It seems like a waste of time to argue that it’s not real, magic’s not real, wizards certainly aren’t real, because the longer Zayn thinks about it, the more the pieces click into place. The easier it becomes to believe.

“This is why you’re weird,” Zayn blurts before he thinks better of it. “Sorry, I didn’t mean it like that.”

Harry chuckles. “From where I’m standing, you’re the weird one. You have to drive a car to get places.”

Zayn’s got a hundred questions, so he starts with, “What’s _Accio_?”

“It’s a spell to find things.”

“Are you cheating when it’s your turn to clean the flat?”

One side of Harry’s lips quirk up, something cheeky in it. “Yes.”

Zayn nods slowly. Magic. “Okay.”

Harry drops his smile and goes for concerned. “Is it? Is this okay? I can give it up, I’ve thought about it – ”

“Don’t be ridiculous,” Zayn cuts him off, insulted at the thought. “This is, like, this is who you are.”

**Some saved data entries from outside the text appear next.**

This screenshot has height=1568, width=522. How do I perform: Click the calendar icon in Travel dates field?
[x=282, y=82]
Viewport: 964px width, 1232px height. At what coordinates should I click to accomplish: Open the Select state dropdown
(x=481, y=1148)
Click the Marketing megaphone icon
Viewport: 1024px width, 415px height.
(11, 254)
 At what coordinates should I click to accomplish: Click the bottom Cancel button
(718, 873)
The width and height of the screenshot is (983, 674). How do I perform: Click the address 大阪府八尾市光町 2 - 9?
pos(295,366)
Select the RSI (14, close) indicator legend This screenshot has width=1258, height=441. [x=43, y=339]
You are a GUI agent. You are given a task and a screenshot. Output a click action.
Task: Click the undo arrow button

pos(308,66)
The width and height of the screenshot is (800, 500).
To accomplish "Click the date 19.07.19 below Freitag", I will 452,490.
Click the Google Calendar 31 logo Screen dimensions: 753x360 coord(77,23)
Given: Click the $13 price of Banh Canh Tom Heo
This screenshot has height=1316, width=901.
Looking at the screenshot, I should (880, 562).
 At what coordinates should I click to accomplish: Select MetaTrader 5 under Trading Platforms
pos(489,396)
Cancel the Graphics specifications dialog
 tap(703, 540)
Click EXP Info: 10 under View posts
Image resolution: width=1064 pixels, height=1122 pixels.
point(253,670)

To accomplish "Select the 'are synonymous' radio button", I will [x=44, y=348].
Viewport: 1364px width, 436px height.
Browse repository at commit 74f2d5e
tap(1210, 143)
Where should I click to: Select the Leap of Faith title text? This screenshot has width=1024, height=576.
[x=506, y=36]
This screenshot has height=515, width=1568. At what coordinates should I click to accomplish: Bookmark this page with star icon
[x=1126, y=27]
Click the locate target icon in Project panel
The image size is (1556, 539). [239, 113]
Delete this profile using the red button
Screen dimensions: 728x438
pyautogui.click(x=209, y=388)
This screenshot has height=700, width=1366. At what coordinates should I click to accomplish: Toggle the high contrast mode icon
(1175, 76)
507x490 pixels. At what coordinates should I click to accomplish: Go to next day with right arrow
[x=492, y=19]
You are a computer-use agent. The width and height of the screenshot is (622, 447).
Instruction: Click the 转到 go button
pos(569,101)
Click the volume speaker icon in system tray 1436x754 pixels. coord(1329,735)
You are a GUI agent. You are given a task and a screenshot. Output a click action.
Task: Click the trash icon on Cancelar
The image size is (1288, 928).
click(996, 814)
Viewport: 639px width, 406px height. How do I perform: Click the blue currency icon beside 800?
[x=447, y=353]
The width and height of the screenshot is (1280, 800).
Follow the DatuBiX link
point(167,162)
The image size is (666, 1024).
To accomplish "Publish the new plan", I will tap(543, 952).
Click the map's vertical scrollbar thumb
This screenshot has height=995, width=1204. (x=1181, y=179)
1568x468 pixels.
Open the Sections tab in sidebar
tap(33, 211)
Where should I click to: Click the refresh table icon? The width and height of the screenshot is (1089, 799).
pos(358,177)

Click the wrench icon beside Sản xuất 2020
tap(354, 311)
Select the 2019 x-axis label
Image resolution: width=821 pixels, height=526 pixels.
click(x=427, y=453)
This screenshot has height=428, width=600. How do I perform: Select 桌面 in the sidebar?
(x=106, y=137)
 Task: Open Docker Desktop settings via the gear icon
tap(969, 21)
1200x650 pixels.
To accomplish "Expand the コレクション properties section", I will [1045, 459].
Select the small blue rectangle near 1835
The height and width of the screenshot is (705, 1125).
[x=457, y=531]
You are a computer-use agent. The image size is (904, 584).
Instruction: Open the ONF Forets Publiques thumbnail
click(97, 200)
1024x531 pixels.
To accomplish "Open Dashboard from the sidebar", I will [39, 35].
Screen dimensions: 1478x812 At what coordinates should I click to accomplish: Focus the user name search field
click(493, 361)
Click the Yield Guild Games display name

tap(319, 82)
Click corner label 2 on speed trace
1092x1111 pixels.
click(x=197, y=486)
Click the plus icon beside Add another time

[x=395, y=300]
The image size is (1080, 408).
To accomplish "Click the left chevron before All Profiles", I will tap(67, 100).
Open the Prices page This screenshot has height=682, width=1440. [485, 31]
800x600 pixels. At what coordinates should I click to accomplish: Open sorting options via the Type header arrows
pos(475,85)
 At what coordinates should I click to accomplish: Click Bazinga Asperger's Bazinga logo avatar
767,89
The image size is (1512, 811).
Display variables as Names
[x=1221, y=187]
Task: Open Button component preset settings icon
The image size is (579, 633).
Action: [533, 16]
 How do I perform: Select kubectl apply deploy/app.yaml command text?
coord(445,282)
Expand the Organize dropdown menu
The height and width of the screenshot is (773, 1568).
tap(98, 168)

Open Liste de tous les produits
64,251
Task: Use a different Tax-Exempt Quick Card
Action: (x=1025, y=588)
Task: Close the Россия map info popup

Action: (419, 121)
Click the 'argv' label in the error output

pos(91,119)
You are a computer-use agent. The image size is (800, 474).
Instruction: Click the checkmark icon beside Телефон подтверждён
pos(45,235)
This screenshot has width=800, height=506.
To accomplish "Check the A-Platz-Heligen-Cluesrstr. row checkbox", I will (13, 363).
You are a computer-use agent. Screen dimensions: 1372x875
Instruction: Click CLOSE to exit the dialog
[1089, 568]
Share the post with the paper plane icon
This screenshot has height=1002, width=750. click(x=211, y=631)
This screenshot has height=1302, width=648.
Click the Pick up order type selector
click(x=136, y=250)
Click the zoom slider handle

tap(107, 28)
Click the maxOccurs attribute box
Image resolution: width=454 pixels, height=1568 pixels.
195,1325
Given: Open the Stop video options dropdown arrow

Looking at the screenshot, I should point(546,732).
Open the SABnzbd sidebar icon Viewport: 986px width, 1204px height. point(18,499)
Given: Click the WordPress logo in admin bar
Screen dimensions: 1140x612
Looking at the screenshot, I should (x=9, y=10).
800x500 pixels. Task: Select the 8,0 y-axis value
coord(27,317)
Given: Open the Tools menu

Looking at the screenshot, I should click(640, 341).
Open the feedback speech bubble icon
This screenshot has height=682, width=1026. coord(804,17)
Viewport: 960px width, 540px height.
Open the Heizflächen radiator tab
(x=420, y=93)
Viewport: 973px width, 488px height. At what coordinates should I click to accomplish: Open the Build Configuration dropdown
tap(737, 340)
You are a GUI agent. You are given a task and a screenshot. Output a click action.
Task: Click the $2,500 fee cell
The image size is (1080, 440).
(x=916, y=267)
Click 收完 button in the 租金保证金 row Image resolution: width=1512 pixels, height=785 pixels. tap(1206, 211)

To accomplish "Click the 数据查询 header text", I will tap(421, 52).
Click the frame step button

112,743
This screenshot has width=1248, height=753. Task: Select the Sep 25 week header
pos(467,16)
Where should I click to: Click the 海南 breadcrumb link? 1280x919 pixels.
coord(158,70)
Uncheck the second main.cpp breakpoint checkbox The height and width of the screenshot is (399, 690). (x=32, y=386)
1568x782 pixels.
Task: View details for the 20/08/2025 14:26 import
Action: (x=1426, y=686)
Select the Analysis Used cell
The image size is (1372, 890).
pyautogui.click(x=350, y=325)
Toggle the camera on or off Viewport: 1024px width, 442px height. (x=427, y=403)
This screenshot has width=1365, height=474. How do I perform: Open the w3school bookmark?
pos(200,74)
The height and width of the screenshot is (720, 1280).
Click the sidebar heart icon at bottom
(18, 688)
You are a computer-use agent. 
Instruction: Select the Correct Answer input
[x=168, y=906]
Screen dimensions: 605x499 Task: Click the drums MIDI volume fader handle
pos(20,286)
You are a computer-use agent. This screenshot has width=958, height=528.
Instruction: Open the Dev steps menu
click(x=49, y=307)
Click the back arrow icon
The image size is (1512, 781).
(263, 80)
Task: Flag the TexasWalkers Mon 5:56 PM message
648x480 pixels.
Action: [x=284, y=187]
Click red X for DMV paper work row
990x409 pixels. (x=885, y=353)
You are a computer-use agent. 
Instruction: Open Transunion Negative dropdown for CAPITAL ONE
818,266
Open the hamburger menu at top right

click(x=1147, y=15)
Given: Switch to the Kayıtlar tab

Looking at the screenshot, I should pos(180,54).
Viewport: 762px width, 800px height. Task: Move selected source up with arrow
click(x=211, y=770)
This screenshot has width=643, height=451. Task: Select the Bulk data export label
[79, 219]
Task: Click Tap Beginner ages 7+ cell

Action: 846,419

Harry bites at his lip. “Yeah.”

“Wouldn’t ask you to change that.” Zayn shifts closer, his hands finding Harry’s hips to ground himself. All of the things in the world Harry could be, all the things he could do – this wasn’t even on the list. “But I’m never cleaning the flat again.”

Harry presses a kiss to his temple. “Deal.”

—-


	7. lirry: things you said after it was over

The flat they move Harry into is fully furnished. Harry’s mum gives him a tour, even though it’s just a one bedroom, but he doesn’t say anything about it. She proudly points at his new sheets -- high thread count -- and the stand mixer they found on offer for when he wants to bake.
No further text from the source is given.